**Exercise goal**
The entries are to be repeated in full, without any change.

**Material provided**
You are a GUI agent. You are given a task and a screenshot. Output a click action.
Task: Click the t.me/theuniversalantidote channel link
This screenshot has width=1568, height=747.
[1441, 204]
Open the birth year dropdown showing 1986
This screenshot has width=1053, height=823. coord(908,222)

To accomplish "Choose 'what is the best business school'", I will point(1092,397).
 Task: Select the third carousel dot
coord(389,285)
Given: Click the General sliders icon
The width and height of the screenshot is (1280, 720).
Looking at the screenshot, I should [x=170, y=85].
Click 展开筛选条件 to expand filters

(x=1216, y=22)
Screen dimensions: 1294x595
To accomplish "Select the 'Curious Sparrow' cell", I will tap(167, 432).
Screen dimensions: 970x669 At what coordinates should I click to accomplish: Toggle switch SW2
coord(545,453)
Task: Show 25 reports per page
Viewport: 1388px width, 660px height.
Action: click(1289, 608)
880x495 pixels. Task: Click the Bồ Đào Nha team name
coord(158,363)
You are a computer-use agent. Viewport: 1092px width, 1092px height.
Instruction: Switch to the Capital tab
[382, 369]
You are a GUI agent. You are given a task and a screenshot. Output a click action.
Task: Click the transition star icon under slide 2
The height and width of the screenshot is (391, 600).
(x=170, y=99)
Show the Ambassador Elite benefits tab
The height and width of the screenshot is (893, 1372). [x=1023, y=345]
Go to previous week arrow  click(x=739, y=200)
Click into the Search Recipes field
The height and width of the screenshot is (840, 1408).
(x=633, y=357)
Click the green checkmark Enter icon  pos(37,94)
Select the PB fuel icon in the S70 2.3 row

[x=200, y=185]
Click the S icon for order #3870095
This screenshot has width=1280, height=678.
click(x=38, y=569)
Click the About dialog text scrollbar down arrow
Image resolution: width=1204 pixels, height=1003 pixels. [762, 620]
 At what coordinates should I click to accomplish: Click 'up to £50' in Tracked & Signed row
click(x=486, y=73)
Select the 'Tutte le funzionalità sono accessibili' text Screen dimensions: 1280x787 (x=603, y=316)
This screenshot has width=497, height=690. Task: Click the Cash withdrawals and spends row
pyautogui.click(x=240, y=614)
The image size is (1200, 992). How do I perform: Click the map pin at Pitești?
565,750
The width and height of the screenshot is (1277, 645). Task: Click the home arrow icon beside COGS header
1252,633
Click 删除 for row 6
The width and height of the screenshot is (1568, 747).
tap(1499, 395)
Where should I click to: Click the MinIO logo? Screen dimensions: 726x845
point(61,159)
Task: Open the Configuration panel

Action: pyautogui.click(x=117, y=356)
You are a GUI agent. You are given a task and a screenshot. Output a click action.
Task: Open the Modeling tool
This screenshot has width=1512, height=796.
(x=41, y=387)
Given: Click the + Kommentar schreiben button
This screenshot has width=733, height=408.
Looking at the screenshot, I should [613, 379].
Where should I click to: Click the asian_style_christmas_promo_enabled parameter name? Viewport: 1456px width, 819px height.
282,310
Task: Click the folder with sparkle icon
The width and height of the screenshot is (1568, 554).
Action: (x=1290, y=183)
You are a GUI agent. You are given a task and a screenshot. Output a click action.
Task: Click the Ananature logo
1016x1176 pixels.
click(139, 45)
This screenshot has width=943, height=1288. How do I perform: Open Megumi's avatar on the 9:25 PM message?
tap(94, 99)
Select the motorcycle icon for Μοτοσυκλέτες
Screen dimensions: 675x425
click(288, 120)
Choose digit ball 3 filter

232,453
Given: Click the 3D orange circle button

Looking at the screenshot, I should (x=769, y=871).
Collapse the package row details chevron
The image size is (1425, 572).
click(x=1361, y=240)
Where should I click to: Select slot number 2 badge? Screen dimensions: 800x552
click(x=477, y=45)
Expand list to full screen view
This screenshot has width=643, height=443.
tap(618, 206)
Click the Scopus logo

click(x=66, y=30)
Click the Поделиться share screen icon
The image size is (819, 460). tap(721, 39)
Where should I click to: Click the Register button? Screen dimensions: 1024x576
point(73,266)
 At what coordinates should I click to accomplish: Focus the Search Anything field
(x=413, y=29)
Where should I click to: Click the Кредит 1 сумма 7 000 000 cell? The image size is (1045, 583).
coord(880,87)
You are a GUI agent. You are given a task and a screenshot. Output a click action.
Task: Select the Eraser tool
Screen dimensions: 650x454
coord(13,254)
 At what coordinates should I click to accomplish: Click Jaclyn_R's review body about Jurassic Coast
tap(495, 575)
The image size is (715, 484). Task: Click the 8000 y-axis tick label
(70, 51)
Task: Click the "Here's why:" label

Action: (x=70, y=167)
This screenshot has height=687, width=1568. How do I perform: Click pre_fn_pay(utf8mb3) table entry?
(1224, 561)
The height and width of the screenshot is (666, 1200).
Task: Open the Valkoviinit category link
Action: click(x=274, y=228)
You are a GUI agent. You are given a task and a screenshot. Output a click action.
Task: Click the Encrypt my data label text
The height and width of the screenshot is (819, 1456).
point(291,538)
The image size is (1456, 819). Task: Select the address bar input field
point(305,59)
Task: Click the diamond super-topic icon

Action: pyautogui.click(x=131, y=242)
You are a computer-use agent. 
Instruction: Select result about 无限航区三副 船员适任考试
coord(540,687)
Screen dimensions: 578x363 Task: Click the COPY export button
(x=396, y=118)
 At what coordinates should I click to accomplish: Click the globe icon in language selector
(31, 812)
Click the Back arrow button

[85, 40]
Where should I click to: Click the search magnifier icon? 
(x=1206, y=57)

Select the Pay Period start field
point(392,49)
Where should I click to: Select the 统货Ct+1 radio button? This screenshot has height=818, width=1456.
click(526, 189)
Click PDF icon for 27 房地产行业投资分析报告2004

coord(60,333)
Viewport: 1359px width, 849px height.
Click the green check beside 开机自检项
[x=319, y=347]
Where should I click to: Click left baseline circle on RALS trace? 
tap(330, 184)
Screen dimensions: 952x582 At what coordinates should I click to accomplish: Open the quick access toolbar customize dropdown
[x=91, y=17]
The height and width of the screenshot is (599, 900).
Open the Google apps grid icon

**Response to this exercise**
You are a GUI agent. You are given a task and a screenshot. Output a click action.
Task: Click the t.me/theuniversalantidote channel link
This screenshot has width=1568, height=747.
[1441, 204]
Open the birth year dropdown showing 1986
This screenshot has width=1053, height=823. coord(908,222)

To accomplish "Choose 'what is the best business school'", I will point(1092,397).
 Task: Select the third carousel dot
coord(389,285)
Given: Click the General sliders icon
The width and height of the screenshot is (1280, 720).
Looking at the screenshot, I should [x=170, y=85].
Click 展开筛选条件 to expand filters

(x=1216, y=22)
Screen dimensions: 1294x595
To accomplish "Select the 'Curious Sparrow' cell", I will tap(167, 432).
Screen dimensions: 970x669 At what coordinates should I click to accomplish: Toggle switch SW2
coord(545,453)
Task: Show 25 reports per page
Viewport: 1388px width, 660px height.
Action: click(1289, 608)
880x495 pixels. Task: Click the Bồ Đào Nha team name
coord(158,363)
You are a computer-use agent. Viewport: 1092px width, 1092px height.
Instruction: Switch to the Capital tab
[382, 369]
You are a GUI agent. You are given a task and a screenshot. Output a click action.
Task: Click the transition star icon under slide 2
The height and width of the screenshot is (391, 600).
(x=170, y=99)
Show the Ambassador Elite benefits tab
The height and width of the screenshot is (893, 1372). [x=1023, y=345]
Go to previous week arrow  click(x=739, y=200)
Click into the Search Recipes field
The height and width of the screenshot is (840, 1408).
(x=633, y=357)
Click the green checkmark Enter icon  pos(37,94)
Select the PB fuel icon in the S70 2.3 row

[x=200, y=185]
Click the S icon for order #3870095
This screenshot has width=1280, height=678.
click(x=38, y=569)
Click the About dialog text scrollbar down arrow
Image resolution: width=1204 pixels, height=1003 pixels. [762, 620]
 At what coordinates should I click to accomplish: Click 'up to £50' in Tracked & Signed row
click(x=486, y=73)
Select the 'Tutte le funzionalità sono accessibili' text Screen dimensions: 1280x787 (x=603, y=316)
This screenshot has width=497, height=690. Task: Click the Cash withdrawals and spends row
pyautogui.click(x=240, y=614)
The image size is (1200, 992). How do I perform: Click the map pin at Pitești?
565,750
The width and height of the screenshot is (1277, 645). Task: Click the home arrow icon beside COGS header
1252,633
Click 删除 for row 6
The width and height of the screenshot is (1568, 747).
tap(1499, 395)
Where should I click to: Click the MinIO logo? Screen dimensions: 726x845
point(61,159)
Task: Open the Configuration panel

Action: pyautogui.click(x=117, y=356)
You are a GUI agent. You are given a task and a screenshot. Output a click action.
Task: Open the Modeling tool
This screenshot has width=1512, height=796.
(x=41, y=387)
Given: Click the + Kommentar schreiben button
This screenshot has width=733, height=408.
Looking at the screenshot, I should [613, 379].
Where should I click to: Click the asian_style_christmas_promo_enabled parameter name? Viewport: 1456px width, 819px height.
282,310
Task: Click the folder with sparkle icon
The width and height of the screenshot is (1568, 554).
Action: (x=1290, y=183)
You are a GUI agent. You are given a task and a screenshot. Output a click action.
Task: Click the Ananature logo
1016x1176 pixels.
click(139, 45)
This screenshot has width=943, height=1288. How do I perform: Open Megumi's avatar on the 9:25 PM message?
tap(94, 99)
Select the motorcycle icon for Μοτοσυκλέτες
Screen dimensions: 675x425
click(288, 120)
Choose digit ball 3 filter

232,453
Given: Click the 3D orange circle button

Looking at the screenshot, I should (x=769, y=871).
Collapse the package row details chevron
The image size is (1425, 572).
click(x=1361, y=240)
Where should I click to: Select slot number 2 badge? Screen dimensions: 800x552
click(x=477, y=45)
Expand list to full screen view
This screenshot has width=643, height=443.
tap(618, 206)
Click the Scopus logo

click(x=66, y=30)
Click the Поделиться share screen icon
The image size is (819, 460). tap(721, 39)
Where should I click to: Click the Register button? Screen dimensions: 1024x576
point(73,266)
 At what coordinates should I click to accomplish: Focus the Search Anything field
(x=413, y=29)
Where should I click to: Click the Кредит 1 сумма 7 000 000 cell? The image size is (1045, 583).
coord(880,87)
You are a GUI agent. You are given a task and a screenshot. Output a click action.
Task: Select the Eraser tool
Screen dimensions: 650x454
coord(13,254)
 At what coordinates should I click to accomplish: Click Jaclyn_R's review body about Jurassic Coast
tap(495, 575)
The image size is (715, 484). Task: Click the 8000 y-axis tick label
(70, 51)
Task: Click the "Here's why:" label

Action: (x=70, y=167)
This screenshot has height=687, width=1568. How do I perform: Click pre_fn_pay(utf8mb3) table entry?
(1224, 561)
The height and width of the screenshot is (666, 1200).
Task: Open the Valkoviinit category link
Action: click(x=274, y=228)
You are a GUI agent. You are given a task and a screenshot. Output a click action.
Task: Click the Encrypt my data label text
The height and width of the screenshot is (819, 1456).
point(291,538)
The image size is (1456, 819). Task: Select the address bar input field
point(305,59)
Task: Click the diamond super-topic icon

Action: pyautogui.click(x=131, y=242)
You are a computer-use agent. 
Instruction: Select result about 无限航区三副 船员适任考试
coord(540,687)
Screen dimensions: 578x363 Task: Click the COPY export button
(x=396, y=118)
 At what coordinates should I click to accomplish: Click the globe icon in language selector
(31, 812)
Click the Back arrow button

[85, 40]
Where should I click to: Click the search magnifier icon? 
(x=1206, y=57)

Select the Pay Period start field
point(392,49)
Where should I click to: Select the 统货Ct+1 radio button? This screenshot has height=818, width=1456.
click(526, 189)
Click PDF icon for 27 房地产行业投资分析报告2004

coord(60,333)
Viewport: 1359px width, 849px height.
Click the green check beside 开机自检项
[x=319, y=347]
Where should I click to: Click left baseline circle on RALS trace? 
tap(330, 184)
Screen dimensions: 952x582 At what coordinates should I click to accomplish: Open the quick access toolbar customize dropdown
[x=91, y=17]
The height and width of the screenshot is (599, 900).
Open the Google apps grid icon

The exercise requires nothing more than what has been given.